Dış siyaseti de Karadeniz’in sel sularına kapılan kütük gibi salınan ülke, bir kez daha beklenmedik bir tutum sergiledi: İsveç’in NATO üyeliğine karşı çıkmaktan vazgeçti; bu konuda da çark etti.

Bunun karşılığında İsveç’ten Türkiye’nin Avrupa Birliği (AB) üyeliğine destek sözü alındı.
Birileri buradan çok büyük bir dış siyaset başarısı çıkarsa da, alınan sonuç elmalarla armutların toplanması kadar anlamsızdır.

Çünkü, AB üyeliği, içi boş, kurgusal ya da duygusal yorumlarla değil, somut gerçeklerle ele alınmalıdır.

İPLERİN KOPTUĞU AN

AKP iktidara gelmeden önce yapılan yasal ve kurumsal düzenlemelerle başlayan AB’ye yakınlaşma çabası, AKP iktidarıyla birlikte müzakerelerin başlamasına uzanan hızlı ve parlak bir gelişme yaşadı.

Ancak, tam üyelik süreci Ekim 2005 sonrasında uygun deyimiyle yoldan çıktı. Avrupa İnsan Hakları Mahkemesi (AİHM - 11 Ekim 2005 tarihinde “Leyla Şahin” kararı verdi. AİHM, şimdilerde AKP Meclis Grup Başkanvekili olan Leyla Şahin’in türbanlı öğrenci olma isteğini “Yükseköğrenimini laik bir üniversitede yapmayı seçen öğrenci, üniversitenin kurallarını kabul etmiş sayılır” gerekçesiyle reddetti. Bunun üzerine o zaman Başbakan olan Erdoğan karara “Mahkemenin de bu konuda söz söyleme hakkı yoktur. Söz söyleme hakkı din ulemasınındır” diyerek çok sert biçimde tepki gösterdi.

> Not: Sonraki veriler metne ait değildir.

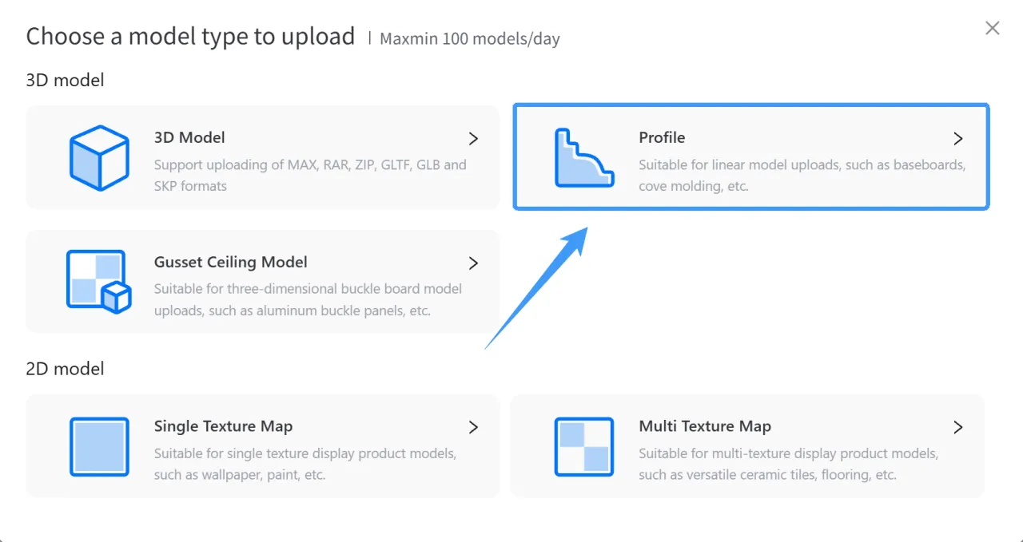1023x542 pixels.
Task: Select the "3D Model" title text
Action: pyautogui.click(x=189, y=137)
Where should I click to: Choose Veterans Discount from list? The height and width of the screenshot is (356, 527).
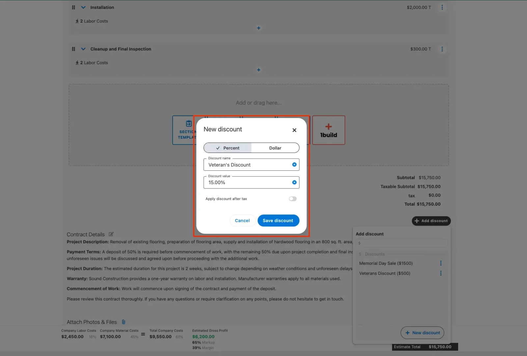click(385, 273)
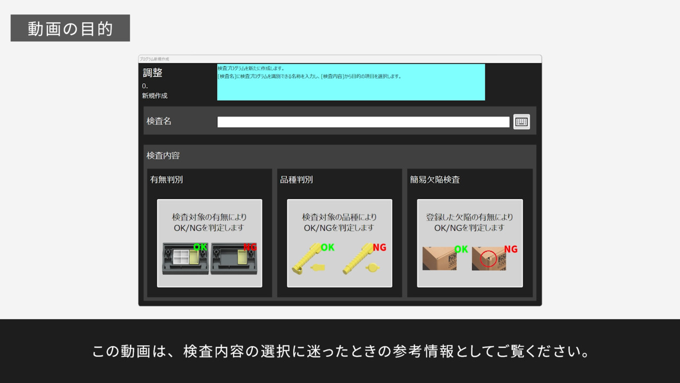Click the red NG tag on the empty tray
This screenshot has width=680, height=383.
250,247
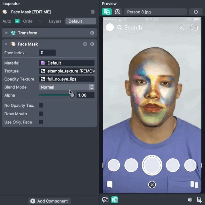Check the Draw Mouth option
Screen dimensions: 205x205
pos(41,114)
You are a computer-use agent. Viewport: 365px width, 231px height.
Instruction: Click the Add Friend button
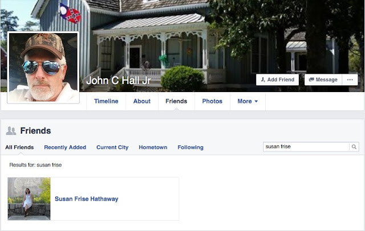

İzleyen yıllarda ipler koptu; Türkiye, özellikle hak ve özgürlükler konusundaki AİHM kararlarını tanımaz oldu; eğitim, bilim, kültür ve sanat alanlarında, örneğin Eurovision ve yaz saati uygulamalarında AB’den uzaklaşıldı. O kadar ki Erdoğan, başkanlık düzenine geçiş sırasında AB’den gelen eleştirilere ”Onlar Haçlı İttifakı” diyerek yine dini düzlemde karşı çıkıyordu. Bugünlerde de eğitimle ilgili en ilkel uygulama, okulların cinsiyete göre ayrılması iktidarın gündemindedir.

TAŞ MI DÜŞTÜ?

Başkan Erdoğan’ın, hafta içinde yaptığı Türkiye’nin AB tam üyeliği çıkışı, aslında, ülke ekonomisinin içinde bulunduğu çok ağır bunalımdan, kimi savlara göre IMF desteğini de içeren “acil” çıkış yolu arayışından başka bir şey değildir.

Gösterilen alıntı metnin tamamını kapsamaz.